Read dataframe with datatype

davidmakovoz
davidmakovoz Dataiku DSS Core Designer, Dataiku DSS & SQL, Dataiku DSS ML Practitioner, Dataiku DSS Core Concepts, Neuron, Dataiku DSS Adv Designer, Registered, Neuron 2022, Neuron 2023 Posts: 67 Neuron
edited July 16 in Using Dataiku

I have a dataset with a column 'Serial Number' with data type string, Text (see attached)

When I read it in a notebook

mydataset = dataiku.Dataset(dataset_name)
df_f3 = mydataset.get_dataframe()
df_f3['Serial Number'].dtypes

I get dtype('int64')

And it's too late to convert it to string, because the original values have leading 0's which are lost when the values are read as integers.

How can I force it to read the column as a string? I tried

df_f3 = mydataset.get_dataframe(infer_with_pandas=False)

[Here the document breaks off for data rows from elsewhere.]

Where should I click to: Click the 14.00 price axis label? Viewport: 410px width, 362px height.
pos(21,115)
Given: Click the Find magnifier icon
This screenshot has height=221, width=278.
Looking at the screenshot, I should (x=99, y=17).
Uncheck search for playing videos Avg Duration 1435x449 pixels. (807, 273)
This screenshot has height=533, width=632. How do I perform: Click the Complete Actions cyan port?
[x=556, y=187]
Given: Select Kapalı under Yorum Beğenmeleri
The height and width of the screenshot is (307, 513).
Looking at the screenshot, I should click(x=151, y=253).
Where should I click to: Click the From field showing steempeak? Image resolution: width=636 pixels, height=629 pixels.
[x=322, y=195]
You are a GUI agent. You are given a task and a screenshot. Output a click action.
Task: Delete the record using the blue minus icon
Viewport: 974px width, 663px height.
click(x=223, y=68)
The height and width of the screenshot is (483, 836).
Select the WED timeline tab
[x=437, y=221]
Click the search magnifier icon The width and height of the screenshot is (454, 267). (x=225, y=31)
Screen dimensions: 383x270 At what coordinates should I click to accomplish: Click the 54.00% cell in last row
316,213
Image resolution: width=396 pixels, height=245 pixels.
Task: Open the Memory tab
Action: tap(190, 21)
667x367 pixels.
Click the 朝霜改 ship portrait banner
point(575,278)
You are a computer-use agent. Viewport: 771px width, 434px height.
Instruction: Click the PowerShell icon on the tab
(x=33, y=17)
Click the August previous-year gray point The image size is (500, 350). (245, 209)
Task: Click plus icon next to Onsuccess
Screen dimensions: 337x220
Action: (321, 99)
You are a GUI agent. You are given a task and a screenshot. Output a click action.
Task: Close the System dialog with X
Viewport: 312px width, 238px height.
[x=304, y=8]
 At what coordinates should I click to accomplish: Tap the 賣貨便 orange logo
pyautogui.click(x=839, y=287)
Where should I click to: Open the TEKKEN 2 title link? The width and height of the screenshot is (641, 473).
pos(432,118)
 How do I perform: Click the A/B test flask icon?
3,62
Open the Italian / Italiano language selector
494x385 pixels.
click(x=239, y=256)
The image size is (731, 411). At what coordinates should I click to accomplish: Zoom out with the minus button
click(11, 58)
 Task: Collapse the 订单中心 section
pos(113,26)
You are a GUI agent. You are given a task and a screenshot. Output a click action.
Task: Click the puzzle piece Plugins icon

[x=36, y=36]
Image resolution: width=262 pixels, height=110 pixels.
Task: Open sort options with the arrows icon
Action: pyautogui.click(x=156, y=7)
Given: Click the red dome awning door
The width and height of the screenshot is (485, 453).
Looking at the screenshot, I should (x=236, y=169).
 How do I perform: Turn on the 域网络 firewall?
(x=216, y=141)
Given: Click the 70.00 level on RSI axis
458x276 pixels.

but this failed for an unrelated reason, in a different column

ValueError: Integer column has NA values in column 47

I'm using DSS Version 9.0.7

Answers

  • Catalina
    Catalina Dataiker, Dataiku DSS Core Designer, Registered Posts: 135 Dataiker
    edited July 17

    Hi @davidmakovoz
    ,

    If you want to keep the original values leading zero you should indeed use

    df_f3 = mydataset.get_dataframe(infer_with_pandas=False)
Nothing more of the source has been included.